Handlungsbedarf der Regierung

Der Geschäftsführer mahnte, es gebe auch «Berater», die nur auf den grossen Wurf setzten. Man könne sich durchaus überlegen, Kooperations- und Verwaltungsformen, die über das heutige Mass hinausgehen zu prüfen.

So sei es denkbar, dass ein Mitglied des Gemeinderats den Wohnsitz nicht zwingend in der Gemeinde haben muss. Den anwesenden Vertreterinnen und Vertreter der Bürgergemeinden empfahl de Courten, die Frage einer Fusion, in welcher Art auch immer, ruhig und emotionslos anzugehen. Fusionen, stellte er abschliessend fest, dürften nie nur den Zweck haben, die Administration und die Verantwortung abzuschieben.

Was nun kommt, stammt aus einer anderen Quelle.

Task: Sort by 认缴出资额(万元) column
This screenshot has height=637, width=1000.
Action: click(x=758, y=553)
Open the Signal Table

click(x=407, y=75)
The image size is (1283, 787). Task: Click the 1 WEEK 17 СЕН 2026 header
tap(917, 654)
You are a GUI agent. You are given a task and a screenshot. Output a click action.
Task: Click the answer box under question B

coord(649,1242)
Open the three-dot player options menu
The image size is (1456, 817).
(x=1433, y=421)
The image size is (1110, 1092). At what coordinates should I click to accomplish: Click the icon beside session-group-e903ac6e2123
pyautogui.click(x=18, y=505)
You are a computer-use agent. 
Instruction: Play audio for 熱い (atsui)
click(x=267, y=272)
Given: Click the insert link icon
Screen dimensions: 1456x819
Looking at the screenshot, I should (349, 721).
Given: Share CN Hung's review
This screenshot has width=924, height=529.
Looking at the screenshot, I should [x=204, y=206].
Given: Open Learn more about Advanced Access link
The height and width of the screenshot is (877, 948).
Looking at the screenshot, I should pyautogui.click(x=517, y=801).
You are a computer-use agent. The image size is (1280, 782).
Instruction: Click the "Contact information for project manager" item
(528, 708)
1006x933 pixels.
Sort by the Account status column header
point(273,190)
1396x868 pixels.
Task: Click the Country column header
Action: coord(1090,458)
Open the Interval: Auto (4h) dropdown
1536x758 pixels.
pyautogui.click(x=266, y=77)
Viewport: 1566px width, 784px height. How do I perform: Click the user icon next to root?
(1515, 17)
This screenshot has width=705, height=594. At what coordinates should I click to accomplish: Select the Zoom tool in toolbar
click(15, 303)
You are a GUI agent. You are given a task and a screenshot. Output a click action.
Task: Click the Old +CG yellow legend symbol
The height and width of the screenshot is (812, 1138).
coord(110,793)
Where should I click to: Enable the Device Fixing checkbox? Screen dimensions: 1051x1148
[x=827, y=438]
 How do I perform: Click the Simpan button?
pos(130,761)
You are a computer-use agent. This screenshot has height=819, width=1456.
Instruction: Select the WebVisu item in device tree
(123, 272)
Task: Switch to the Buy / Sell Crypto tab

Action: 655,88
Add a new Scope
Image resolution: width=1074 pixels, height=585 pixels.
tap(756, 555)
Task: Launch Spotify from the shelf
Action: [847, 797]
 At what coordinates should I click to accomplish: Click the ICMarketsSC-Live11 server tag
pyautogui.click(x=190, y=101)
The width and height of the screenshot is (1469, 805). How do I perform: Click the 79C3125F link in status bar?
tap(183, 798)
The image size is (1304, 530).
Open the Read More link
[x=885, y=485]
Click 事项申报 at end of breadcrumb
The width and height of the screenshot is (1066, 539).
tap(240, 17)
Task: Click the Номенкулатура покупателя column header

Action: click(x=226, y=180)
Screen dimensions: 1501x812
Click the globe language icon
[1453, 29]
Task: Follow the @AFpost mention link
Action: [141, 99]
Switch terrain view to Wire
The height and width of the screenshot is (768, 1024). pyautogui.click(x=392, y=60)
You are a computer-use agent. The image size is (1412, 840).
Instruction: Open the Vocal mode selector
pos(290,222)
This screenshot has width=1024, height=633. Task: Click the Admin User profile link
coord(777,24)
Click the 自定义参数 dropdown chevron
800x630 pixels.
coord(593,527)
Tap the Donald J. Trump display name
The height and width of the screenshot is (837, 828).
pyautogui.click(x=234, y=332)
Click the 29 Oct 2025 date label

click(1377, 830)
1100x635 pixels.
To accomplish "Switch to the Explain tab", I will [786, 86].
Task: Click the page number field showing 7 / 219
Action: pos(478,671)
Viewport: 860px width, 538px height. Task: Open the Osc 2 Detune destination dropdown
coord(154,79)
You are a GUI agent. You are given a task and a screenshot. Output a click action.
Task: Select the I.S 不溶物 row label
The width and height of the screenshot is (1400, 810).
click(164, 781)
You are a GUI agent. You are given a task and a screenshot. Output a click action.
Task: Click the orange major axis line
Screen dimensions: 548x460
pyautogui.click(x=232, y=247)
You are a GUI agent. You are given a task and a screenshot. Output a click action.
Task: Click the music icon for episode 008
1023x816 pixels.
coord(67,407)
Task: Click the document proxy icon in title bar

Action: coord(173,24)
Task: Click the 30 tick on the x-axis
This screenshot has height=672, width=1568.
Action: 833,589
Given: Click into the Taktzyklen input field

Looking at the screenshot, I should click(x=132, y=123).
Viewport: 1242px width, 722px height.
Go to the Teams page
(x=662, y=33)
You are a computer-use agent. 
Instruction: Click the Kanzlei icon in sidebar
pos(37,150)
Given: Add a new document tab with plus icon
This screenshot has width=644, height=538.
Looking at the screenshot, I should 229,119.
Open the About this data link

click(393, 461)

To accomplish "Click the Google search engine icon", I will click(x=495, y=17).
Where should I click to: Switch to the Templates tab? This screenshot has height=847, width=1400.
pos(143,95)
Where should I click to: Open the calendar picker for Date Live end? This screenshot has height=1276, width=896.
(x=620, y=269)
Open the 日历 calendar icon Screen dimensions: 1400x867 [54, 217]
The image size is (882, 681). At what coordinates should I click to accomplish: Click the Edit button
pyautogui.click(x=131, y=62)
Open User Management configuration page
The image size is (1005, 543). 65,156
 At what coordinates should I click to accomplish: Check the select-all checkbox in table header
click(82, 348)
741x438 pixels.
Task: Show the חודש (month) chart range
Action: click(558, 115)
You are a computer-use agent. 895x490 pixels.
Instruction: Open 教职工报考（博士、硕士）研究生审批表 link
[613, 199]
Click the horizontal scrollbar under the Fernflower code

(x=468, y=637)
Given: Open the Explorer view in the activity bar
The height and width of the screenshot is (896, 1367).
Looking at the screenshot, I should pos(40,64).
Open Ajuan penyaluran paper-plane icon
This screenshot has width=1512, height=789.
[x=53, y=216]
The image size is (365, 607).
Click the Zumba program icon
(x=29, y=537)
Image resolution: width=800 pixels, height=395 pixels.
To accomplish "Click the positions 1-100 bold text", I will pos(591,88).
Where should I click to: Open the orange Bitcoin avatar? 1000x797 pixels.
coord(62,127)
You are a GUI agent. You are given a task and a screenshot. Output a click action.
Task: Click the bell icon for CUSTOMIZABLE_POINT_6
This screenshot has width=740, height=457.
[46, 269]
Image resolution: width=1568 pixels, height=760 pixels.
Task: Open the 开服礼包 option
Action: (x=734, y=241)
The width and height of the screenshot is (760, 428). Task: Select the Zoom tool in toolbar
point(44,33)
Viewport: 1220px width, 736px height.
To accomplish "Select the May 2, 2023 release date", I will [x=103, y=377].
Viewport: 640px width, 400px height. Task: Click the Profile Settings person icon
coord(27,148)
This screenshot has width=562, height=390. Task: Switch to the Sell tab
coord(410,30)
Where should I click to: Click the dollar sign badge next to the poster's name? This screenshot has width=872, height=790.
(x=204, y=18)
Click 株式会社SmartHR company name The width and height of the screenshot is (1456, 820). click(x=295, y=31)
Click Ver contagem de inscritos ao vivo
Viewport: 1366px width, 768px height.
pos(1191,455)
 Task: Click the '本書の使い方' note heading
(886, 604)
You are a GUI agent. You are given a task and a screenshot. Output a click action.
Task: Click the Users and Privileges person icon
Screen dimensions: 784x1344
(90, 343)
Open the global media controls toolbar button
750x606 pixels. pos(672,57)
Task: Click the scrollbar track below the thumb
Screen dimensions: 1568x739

Verbandspräsident Christophe Loetscher äusserte sich in seiner Begrüssungsbotschaft ebenfalls zum Thema. In den meisten Fällen stünden finanzielle Überlegungen hinter derartigen Schritten. Loetscher hob die Bedeutung der Bürgergemeinden im Fördern und Erhalten von eigenständiger Kultur und Brauchtum sowie als grösste Waldbesitzerinnen im Kanton hervor.

Seit bald sechs Jahren, gab er zu bedenken, liege die überparteiliche Motion «Abgeltung gemeinwirtschaftlicher Leistungen im Wald» in der Schublade von Volkswirtschaftsdirektor Peter Zwick. Loetscher unmissverständlich: «Im Jahr des Waldes ist es höchste Zeit, dass sich die Regierung endlich mit dieser Motion befasst und mithilft, die Bürgergemeinden finanziell zu entlasten».